The Hunt for News Under the Big Tents

MEDIA CONVENTION CAMP

For the 25,000 journalists covering the Democratic National Convention in Chicago, life is full of challenges.

The most obvious one is how to explain to the public that the big story here is there isn't a big story. Then there's the problem of contrasting this to the Republican convention in San Diego, where nothing happened either.

But that's just the beginning. Behind the scenes at the United Center's sprawling media village, journalists must struggle to master the subtler arts of convention coverage. These include eating a Polish sausage without spilling sauerkraut on your notebook, operating a cellular phone without wandering into the path of a forklift, and spelling "Stephanopoulos" at 4 in the morning.

Beyond that, there are security guards to elude, corporate gift bags to chase down, and logistical problems to gripe about.

Consider Rebecca Quirk's story. For two days, the Washington Week in Review production manager has been trying to find a parking pass for her company van. Her first stop was the Radio and TV press gallery on the seventh floor of the Chicago Marriott. They told her to go to the convention's media logistics center, where she was told to try the transportation office next door, which referred her back to media logistics. This time, they sent her to the transportation office at the Hyatt Hotel, which suggested she try the seventh floor of the Marriott where her journey began.

"This convention reminds me of that famous Will Rogers quote," Ms. Quirk says: "I'm not a member of an organized political party. I'm a Democrat."

In the parking lots of the United Center, where the television networks have set up camp in a sea of trailers, there was even more exasperation. Chris Connelly, a political reporter for MTV, said his camera crew was having a hard time finding anything interesting on the convention floor to photograph, other than a Mississippi delegate in a turban and a Nebraska woman with a giant stuffed donkey.

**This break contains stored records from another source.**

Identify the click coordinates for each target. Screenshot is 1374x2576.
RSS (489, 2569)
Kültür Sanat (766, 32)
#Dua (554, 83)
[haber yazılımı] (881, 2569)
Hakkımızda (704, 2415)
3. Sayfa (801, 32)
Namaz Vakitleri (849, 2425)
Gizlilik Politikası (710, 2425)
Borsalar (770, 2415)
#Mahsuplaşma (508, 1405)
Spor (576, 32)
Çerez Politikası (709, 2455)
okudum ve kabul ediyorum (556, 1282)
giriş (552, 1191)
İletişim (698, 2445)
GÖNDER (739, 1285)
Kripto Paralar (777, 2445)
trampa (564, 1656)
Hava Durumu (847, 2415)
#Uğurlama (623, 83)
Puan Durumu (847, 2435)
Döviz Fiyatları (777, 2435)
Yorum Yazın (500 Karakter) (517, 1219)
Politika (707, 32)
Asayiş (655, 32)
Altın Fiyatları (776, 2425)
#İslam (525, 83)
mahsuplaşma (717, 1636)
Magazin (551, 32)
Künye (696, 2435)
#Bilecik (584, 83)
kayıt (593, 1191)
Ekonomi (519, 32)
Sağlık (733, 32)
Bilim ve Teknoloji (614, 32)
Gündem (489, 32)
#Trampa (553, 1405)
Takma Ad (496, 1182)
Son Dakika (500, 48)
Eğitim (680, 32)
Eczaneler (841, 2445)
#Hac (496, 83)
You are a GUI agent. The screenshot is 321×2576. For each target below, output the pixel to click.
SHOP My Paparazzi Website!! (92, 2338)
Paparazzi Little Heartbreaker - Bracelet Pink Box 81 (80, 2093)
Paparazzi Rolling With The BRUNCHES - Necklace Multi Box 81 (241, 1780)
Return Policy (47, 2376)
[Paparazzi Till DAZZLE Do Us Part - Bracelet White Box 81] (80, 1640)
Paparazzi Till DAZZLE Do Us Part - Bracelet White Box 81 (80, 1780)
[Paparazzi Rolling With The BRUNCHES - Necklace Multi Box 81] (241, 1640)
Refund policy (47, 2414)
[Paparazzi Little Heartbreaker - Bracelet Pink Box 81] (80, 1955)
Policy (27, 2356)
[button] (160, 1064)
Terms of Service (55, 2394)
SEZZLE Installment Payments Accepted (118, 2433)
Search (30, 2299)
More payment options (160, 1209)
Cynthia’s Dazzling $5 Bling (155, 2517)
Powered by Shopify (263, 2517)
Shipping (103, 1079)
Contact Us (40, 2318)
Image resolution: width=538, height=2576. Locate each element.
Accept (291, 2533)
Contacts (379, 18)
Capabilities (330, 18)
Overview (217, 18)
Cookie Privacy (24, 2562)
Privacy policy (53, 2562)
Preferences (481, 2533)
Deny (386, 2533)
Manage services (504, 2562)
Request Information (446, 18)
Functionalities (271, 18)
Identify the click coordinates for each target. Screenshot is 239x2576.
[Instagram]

To top it off, Mr. Connelly says, he wasn't able to get Louisiana Sen. John Breaux to say anything unusual in a lengthy interview. "I tried to upset his apple cart a little bit," he jokes, "but every time I asked a question, it was like setting it up on a tee for him to hit it with a bat."

Other members of the press corps say they've been struggling to justify all the electronic beepers, headsets, and phones they're toting around. A reporter from a North Carolina newspaper said he was visiting a bank of port-a-johns when his pager went off. Picking up his cell phone, he dialed the number and discovered that the colleague who paged him was in the unit next door.

Al Franken, a humorist who's covering the convention for the Comedy Central cable channel, sums it up this way: "There's more communications in one spot than there ever was in the history of mankind, but nobody can find each other."

Jim Pluta, a reporter for a small newspaper chain in Chicago's western suburbs, finds the whole spectacle a bit confusing. "It seems like there's a lot of duplication of effort going on," he says. "We're all covering the convention for different parts of the country, but most of us are walking around in a daze." His suggestion: "Maybe we should all interview each other."

Still, the chaos in the cavernous press tents doesn't seem to have dampened the media's appetite for free stuff. Alma Dayawon, a clerk at the Dallas Morning News, has been going from one press tent to the next, collecting commemorative pins for her editor. "He told me not to come back empty handed," she says.

Over in Tent 4, a mass of journalists stands shoulder to shoulder, munching free food. "The journalists have been pretty polite," says Paul Michels of Gold Coast Hot Dogs. "But I'm starting to get a little worried. Some of these people have been hanging around here all night."